Echo Therapeutics' largest shareholder urges rapid reforms

In the face of a plunging stock price and leadership turmoil, Echo Therapeutics ($ECTE) must now confront an angry shareholder and its pitch for a course correction.

Platinum-Montaur Life Sciences owns about 20% of the outstanding common stock and is the largest shareholder at Echo, a Philadelphia developer of the Symphony needle-free, wireless continuous glucose monitoring system, plus similar tech designed to boost topical drug delivery. So far this year, the investor group has watched Echo's stock price drop from well above $17 per share in late September 2012 to $2.44 at the close of trading on Aug. 30. Last week, CEO Patrick Mooney also took an immediate leave of absence, with board member Robert Doman stepping in as interim CEO--the search for a replacement is now underway.

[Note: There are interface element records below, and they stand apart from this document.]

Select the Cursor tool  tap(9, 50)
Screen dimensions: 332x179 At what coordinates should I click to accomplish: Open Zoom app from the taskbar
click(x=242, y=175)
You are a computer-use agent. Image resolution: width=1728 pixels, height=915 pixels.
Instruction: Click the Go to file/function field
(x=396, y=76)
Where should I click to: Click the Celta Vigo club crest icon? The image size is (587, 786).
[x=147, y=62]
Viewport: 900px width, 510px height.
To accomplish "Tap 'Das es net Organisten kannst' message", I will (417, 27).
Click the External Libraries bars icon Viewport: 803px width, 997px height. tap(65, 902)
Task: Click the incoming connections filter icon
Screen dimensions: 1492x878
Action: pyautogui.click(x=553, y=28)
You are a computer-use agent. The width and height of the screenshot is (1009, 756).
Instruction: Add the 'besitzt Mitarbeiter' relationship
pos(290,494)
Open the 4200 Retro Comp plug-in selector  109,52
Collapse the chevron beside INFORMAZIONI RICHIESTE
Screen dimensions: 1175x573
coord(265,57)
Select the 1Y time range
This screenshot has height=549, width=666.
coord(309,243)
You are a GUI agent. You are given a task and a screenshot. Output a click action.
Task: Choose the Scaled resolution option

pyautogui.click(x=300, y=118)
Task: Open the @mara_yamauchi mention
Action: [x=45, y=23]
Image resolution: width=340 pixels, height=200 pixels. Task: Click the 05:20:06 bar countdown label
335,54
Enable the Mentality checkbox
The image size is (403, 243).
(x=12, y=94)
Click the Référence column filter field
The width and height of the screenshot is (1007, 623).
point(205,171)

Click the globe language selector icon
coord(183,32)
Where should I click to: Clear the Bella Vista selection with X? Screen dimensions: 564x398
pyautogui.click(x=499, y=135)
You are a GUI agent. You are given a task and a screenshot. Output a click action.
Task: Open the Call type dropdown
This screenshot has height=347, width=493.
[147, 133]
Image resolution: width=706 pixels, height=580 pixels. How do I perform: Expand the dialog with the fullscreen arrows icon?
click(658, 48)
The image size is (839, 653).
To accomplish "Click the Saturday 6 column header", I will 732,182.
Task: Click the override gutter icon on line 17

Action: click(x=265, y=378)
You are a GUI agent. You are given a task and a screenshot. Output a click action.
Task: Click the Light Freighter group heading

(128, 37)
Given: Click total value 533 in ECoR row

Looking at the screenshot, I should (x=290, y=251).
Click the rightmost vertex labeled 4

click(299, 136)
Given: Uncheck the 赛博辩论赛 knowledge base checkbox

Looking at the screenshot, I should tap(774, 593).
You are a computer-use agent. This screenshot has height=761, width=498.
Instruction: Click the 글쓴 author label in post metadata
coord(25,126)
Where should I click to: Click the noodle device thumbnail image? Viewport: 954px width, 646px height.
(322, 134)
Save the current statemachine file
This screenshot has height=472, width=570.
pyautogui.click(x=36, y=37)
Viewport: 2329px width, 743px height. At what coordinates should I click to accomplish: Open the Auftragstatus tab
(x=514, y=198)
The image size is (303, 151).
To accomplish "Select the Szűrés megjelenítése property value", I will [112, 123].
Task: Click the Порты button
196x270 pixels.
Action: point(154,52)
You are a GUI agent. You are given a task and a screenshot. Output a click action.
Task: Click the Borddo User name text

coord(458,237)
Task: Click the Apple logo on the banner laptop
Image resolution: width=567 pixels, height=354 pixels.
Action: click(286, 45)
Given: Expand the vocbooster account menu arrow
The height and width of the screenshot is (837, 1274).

Lamenting the company's plunge in share price (95% over two years), the investor group made the unusual move of issuing a public letter detailing its plans to right the ship. Michael Goldberg, a portfolio manager with Platinum-Montaur, wrote the open letter to the board, urging company executives to replace "ineffective directors" with industry professionals, hire a "top executive recruiting firm" to find a new CEO, and also bring on an unnamed consultant it has in mind to help develop a strategic vision. Platinum-Montaur also wants Echo to link up with a partner in China to develop and make its continuous glucose monitoring system there and concoct a plan to achieve Chinese fast-track regulatory approval.

"Now is the time to act," Goldberg wrote. "Surely the board sees that each day it looks at the stock price and the burn rate. Yes, you were elected by the shareholders. Now show that their trust was justified by forcefully and publicly acting in their best interests."

Goldberg, in his letter, laments that "not once in our numerous discussions has a director or executive of Echo acknowledged the Company's free-fall and their role in it."

Echo did not respond at deadline to a request for comment. But it continues to focus on a U.S. and European Union regulatory pathway for Symphony, despite delays, and the money-losing company just raised another $11.3 million in a June public offering to keep the process moving,  Clearly, however, Platinum-Montaur wants more, and is gearing up for a fight. Echo must issue a response before 5 p.m. on Sept. 4, after which Platinum-Montaur threatens to take its case "directly to our fellow shareholders." It's a dramatic development for Echo, which launched with a promising technology that has ties to MIT's revered inventor Robert Langer.